## STORED DATA
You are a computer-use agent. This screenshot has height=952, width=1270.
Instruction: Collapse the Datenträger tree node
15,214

* * *

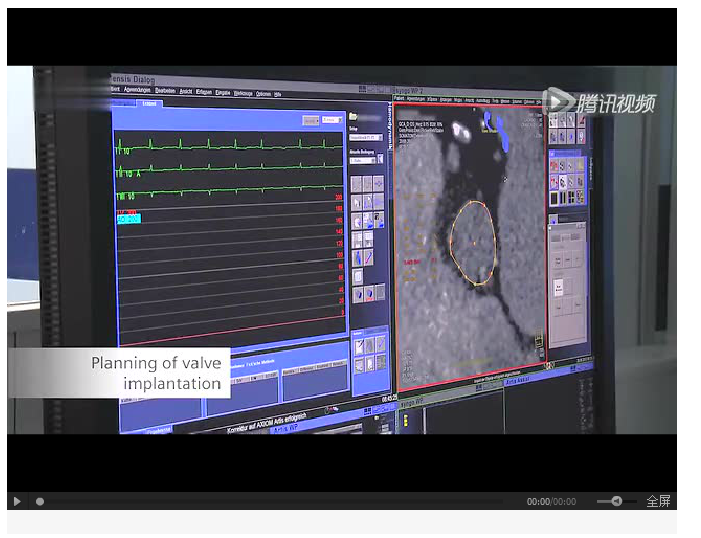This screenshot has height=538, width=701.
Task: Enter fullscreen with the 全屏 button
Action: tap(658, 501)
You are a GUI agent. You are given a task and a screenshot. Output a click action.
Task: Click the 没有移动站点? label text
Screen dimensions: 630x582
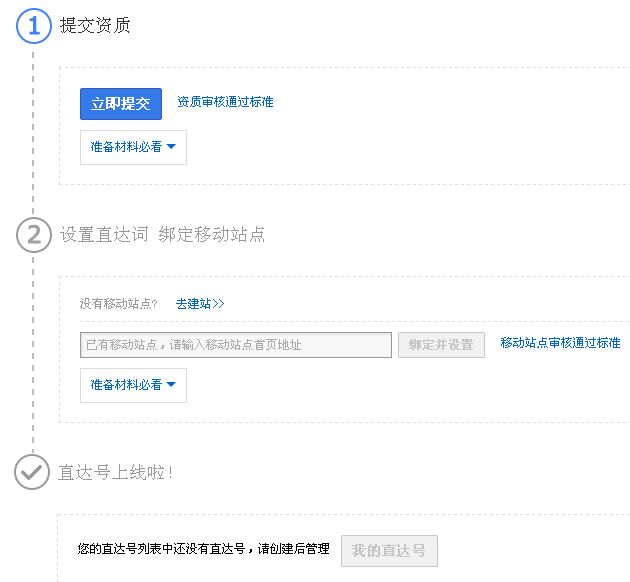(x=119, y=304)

---

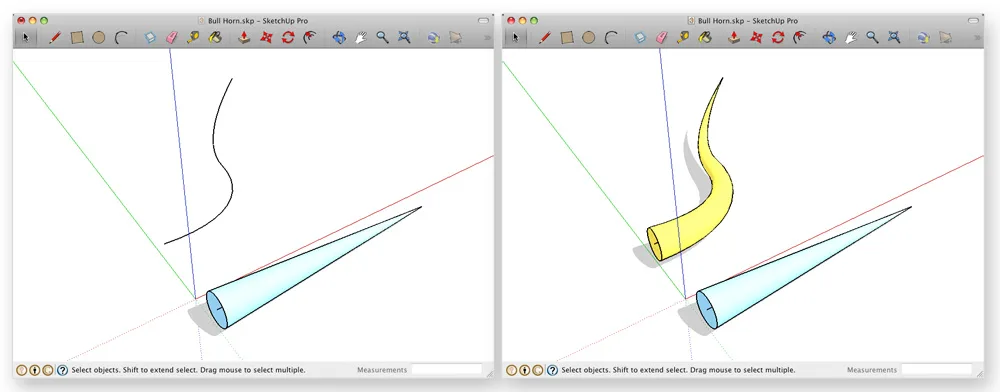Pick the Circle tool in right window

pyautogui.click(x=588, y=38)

## EXERCISE DETAILS
Retype everything in the listing from the line containing "This screenshot has height=538, width=701." down to the line containing "(x=119, y=304)", keeping both of those lines, and leave the pictures out.

## WRITTEN ANSWER
This screenshot has height=538, width=701.
Task: Enter fullscreen with the 全屏 button
Action: tap(658, 501)
You are a GUI agent. You are given a task and a screenshot. Output a click action.
Task: Click the 没有移动站点? label text
Screen dimensions: 630x582
(x=119, y=304)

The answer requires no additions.